First, the original slide footings, thought to be eight-inches thick, were discovered to be 24-inches thick, increasing the cost of removal. And crews also discovered concrete and rebar behind the pool tiling to be “significantly deteriorated from rust / corrosion.”
Removing more tiles from the pool uncovered “a level of corrosion … beyond anything staff had anticipated,” according to the report from parks management, caused by water intruding from the pool and flowing over rebar.
FIXING THE POOL
After the discoveries in October, the city had a few options: The longest-term solution, taking the whole pool out and building a new one, would cost at least $12 million and take two to three years, Hutton said.
The city could also perform a ground-penetrating radar (GPR) scan of all the concrete in the pool to search for any further rebar corrosion. That could cost from $250,000 to $750,000.
Ultimately, the city picked a smaller, $112,700 addition to the current repair project that should extend the pool’s life at least ten years, Hutton said. That’s the project they took to the city council for approval on Dec. 6. (The cost for the repair work already underway is $1,149,705, so these change orders are on top of that amount.)
Since the pool is 15 years old already, that would extend its lifespan to only a few years shy of what it should have been in the beginning, Hutton pointed out.
The project would involve demolishing the visible corrosion, installing zinc anodes to slow corrosion, patching concrete, waterproofing all the repairs and then repairing tiles. The city will also fully waterproof the pool interior and overflow gutters to prevent further water intrusion, according to staff.
City council members raised the obvious question: With all the work the leisure pool needs, why not just tear the whole thing out and rebuild it now?
The answer, according to Hutton, is partly about good planning: The city is “very confident” the repairs will buy another decade of useful life for the pool, which is time the city can spend planning, designing and engineering the bigger replacement project.
And the answer is also part timing: Doing big repairs right now would mean taking the pool offline for many months, keeping swimmers from using a valuable public resource and cutting off a financial asset to the city.

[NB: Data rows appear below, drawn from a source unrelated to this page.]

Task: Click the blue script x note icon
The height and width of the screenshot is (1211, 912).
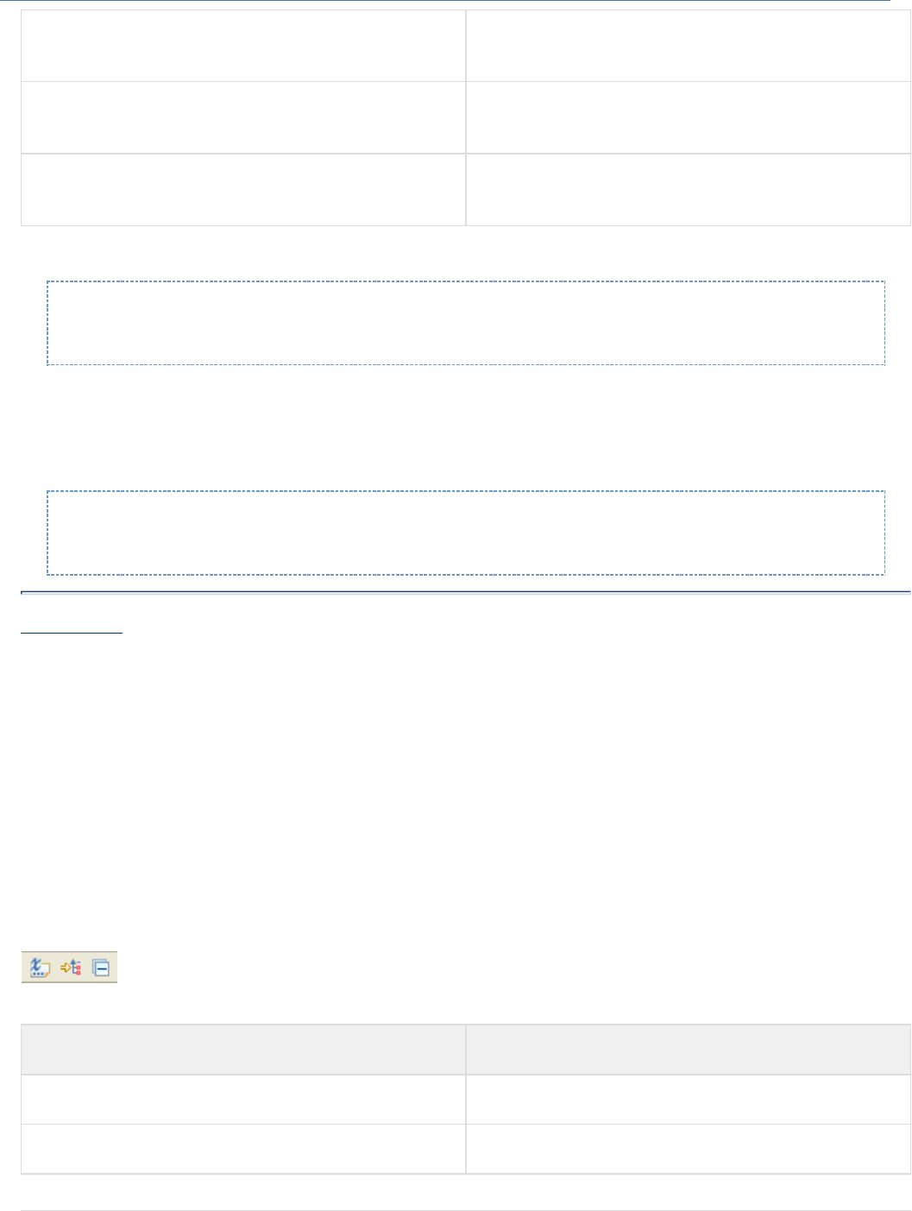Action: 40,968
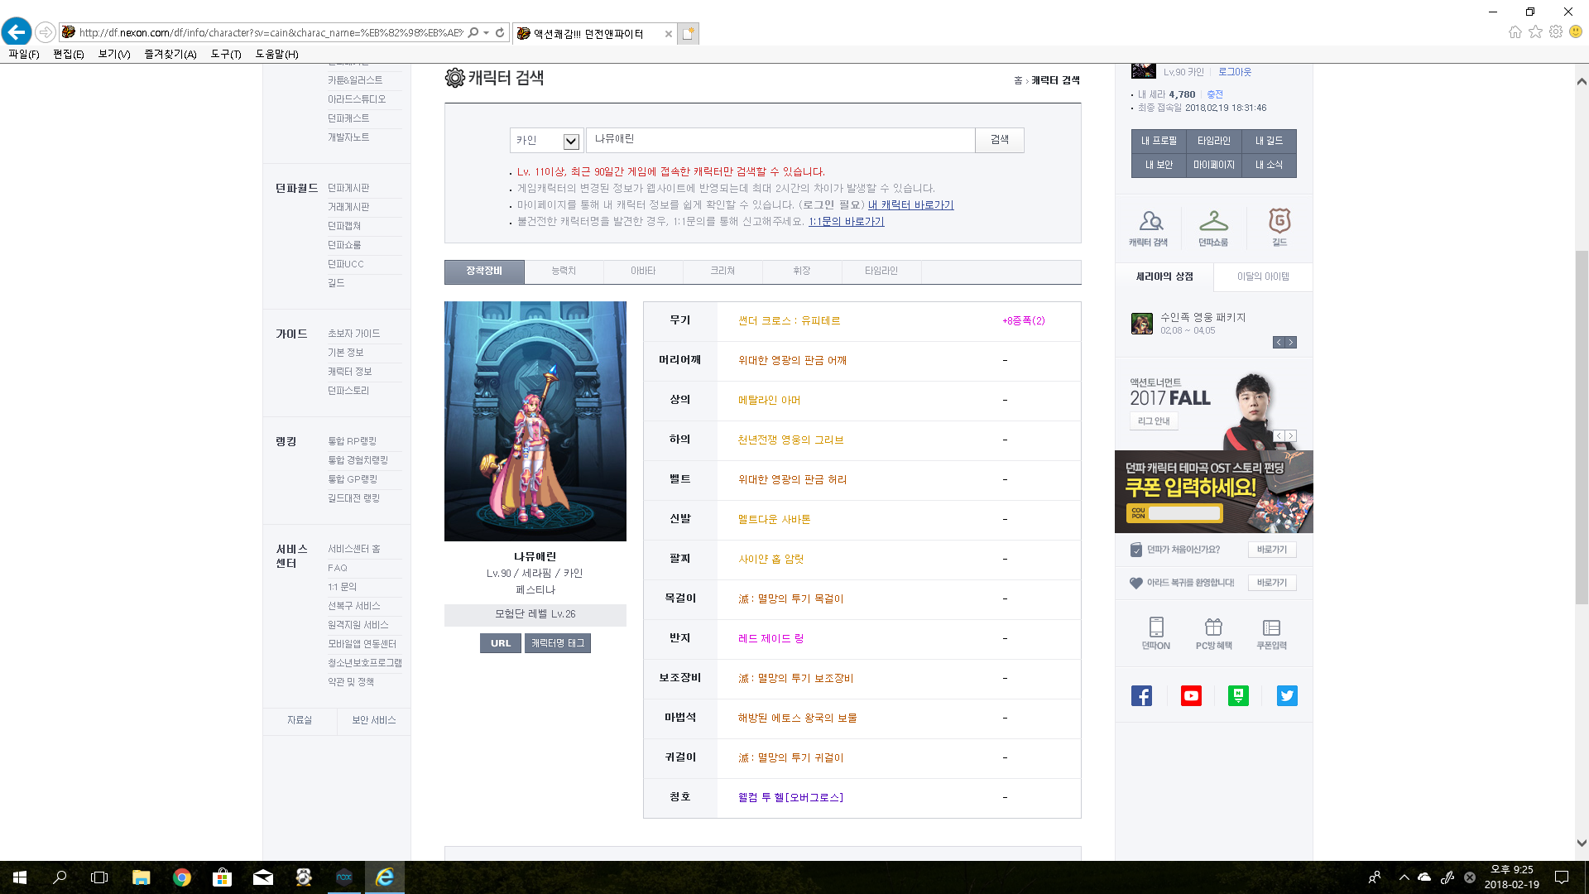The height and width of the screenshot is (894, 1589).
Task: Open the Twitter social icon
Action: 1287,696
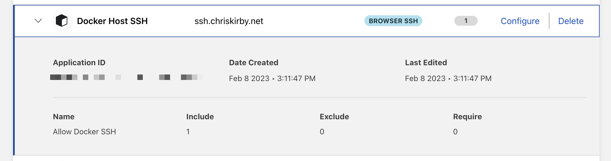Image resolution: width=611 pixels, height=161 pixels.
Task: Click the blurred Application ID value
Action: tap(126, 77)
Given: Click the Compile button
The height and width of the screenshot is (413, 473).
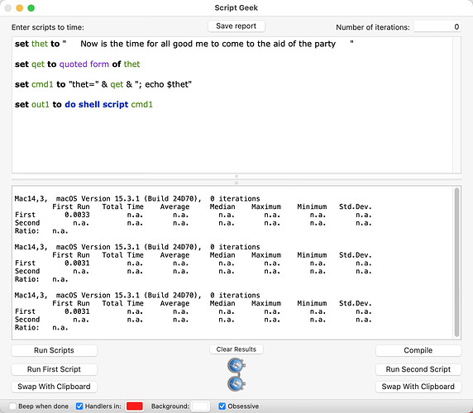Looking at the screenshot, I should point(418,350).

Getting the pool back online – which Hutton said should reasonably happen in less than 90 days once work commences – would resuscitate the community center’s biggest economic engine.
“The cost-benefit analysis is really clear,” Hutton said at the council meeting.

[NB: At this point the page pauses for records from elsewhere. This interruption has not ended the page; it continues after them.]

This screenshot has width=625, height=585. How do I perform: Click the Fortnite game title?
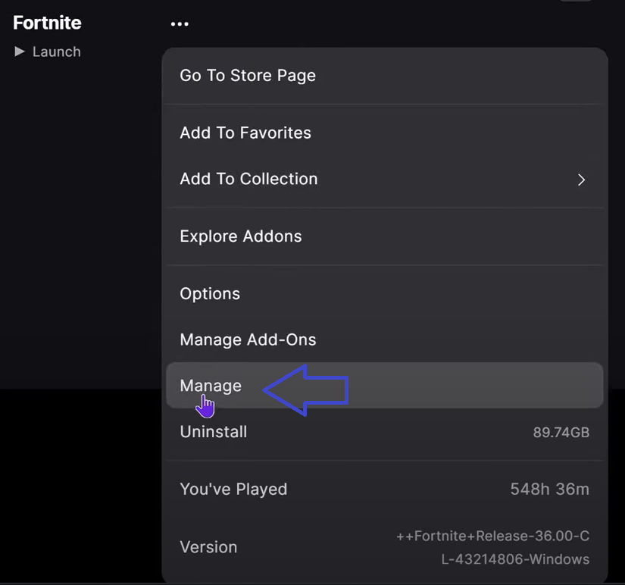pos(47,23)
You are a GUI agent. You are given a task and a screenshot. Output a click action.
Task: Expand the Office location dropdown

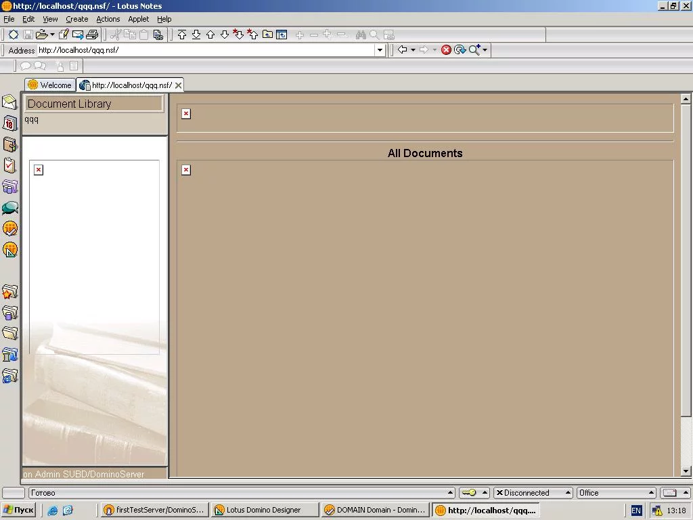[x=651, y=493]
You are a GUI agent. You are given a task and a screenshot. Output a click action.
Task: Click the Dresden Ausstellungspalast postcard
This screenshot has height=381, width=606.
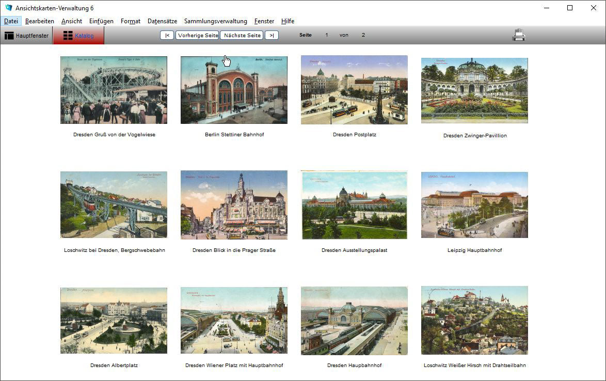(x=354, y=205)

One advantage of fixing the pool now, for example, is that the city can perform GPR at the pool during one of its scheduled week-long closures in a year or two, Hutton said, meaning it wouldn’t impact visitor access at all.
Whether to perform a GPR, or just tear the pool out and build a new one, is a decision the city will now have time to chew on.

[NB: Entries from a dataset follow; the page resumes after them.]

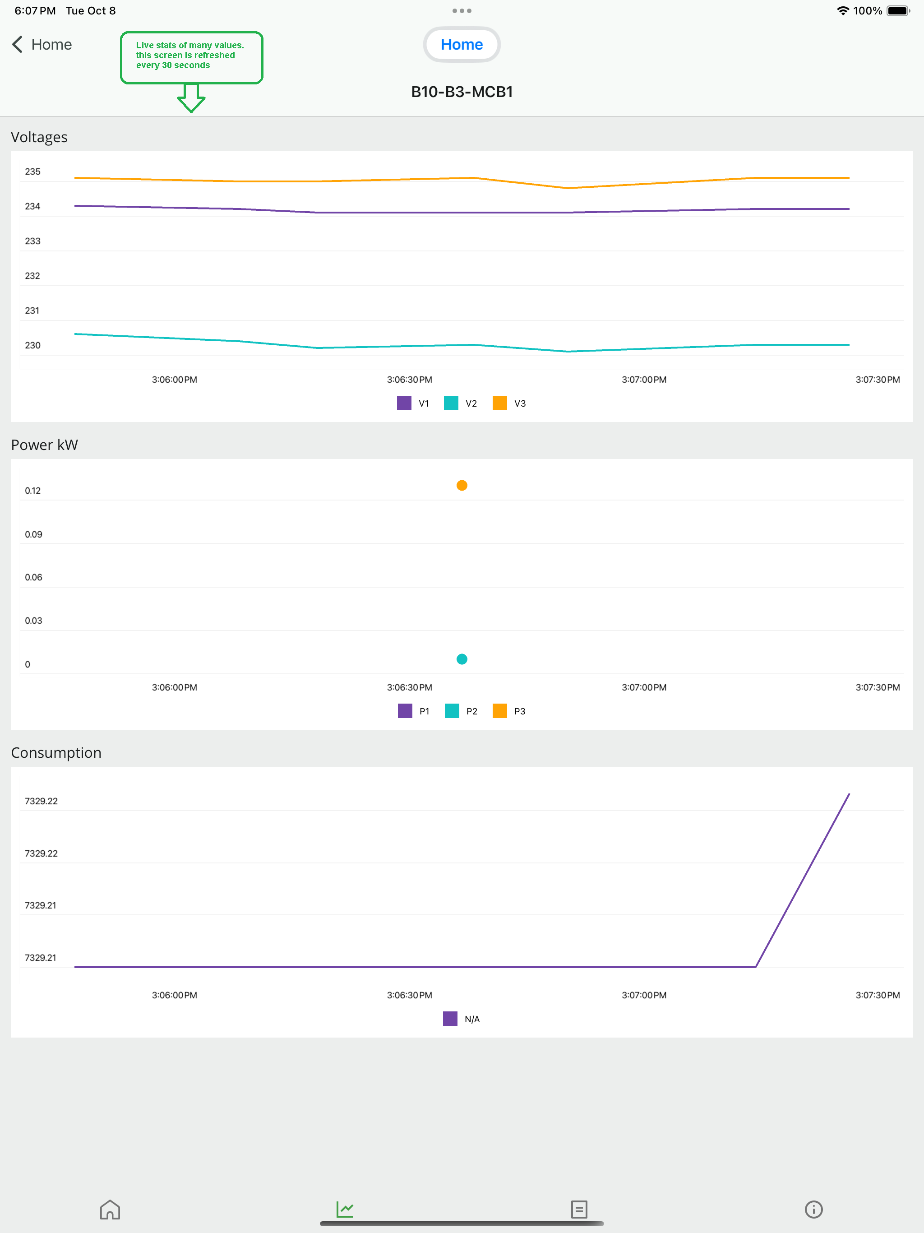The width and height of the screenshot is (924, 1233).
Task: Click the teal P2 data point
Action: tap(461, 659)
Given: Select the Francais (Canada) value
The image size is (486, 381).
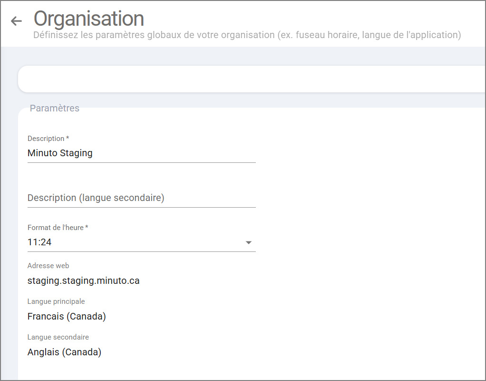Looking at the screenshot, I should (67, 316).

The city council unanimously approved the proposal, so now it’s down to how soon crews can get in to continue the work. The city is waiting for a project timeline from their contractor, Hutton said.
Of the $112,700 approved for the project, about $30,000 will go toward removing additional concrete, and a similar amount outward repairing rust and corrosion. Another $40,000 or so will go to repairing tiles, and about $12,000 will go toward waterproofing. The money will come from unallocated ARPA contingency funds.
HISTORY
Corrosion at the leisure pool has been a concern since it opened in March 2007, but it’s only in the last five years that the water damage warranted urgent repairs, according to the city.
Pools like it should have a roughly 30-year lifespan, Hutton said, but regrettably, that leisure pool needed serious repair work only 10 years in.
Concerns regarding rust and corrosion were raised as early as September 2007. But the rust damage “was very minimal at the time,” Hutton said.
Staff monitored the situation over time, and by 2017 raised concerns over “spalling” — i.e., concrete fracturing and beginning to break apart — on the columns and stairs of the slide. That period was the catalyst for the current project on the pool, Hutton said.
By Jan. 2018, an engineer finished temporary repairs, and those repairs were still holding well by 2019. But deterioration of the repairs became evident during the closure of the pool as the pandemic began, according to the city.
So in Dec. 2021, phase 1 of the replacement project began with demolishing the slide, staircase and column. In March this year, the city council authorized a contract with CEM Aquatics for the slide replacement and pool re-plastering.
The demolition began in September, at which time the the leisure pool and hot tub closed so crews could get in to work. That marked the start Phase 2, which is where the work is currently.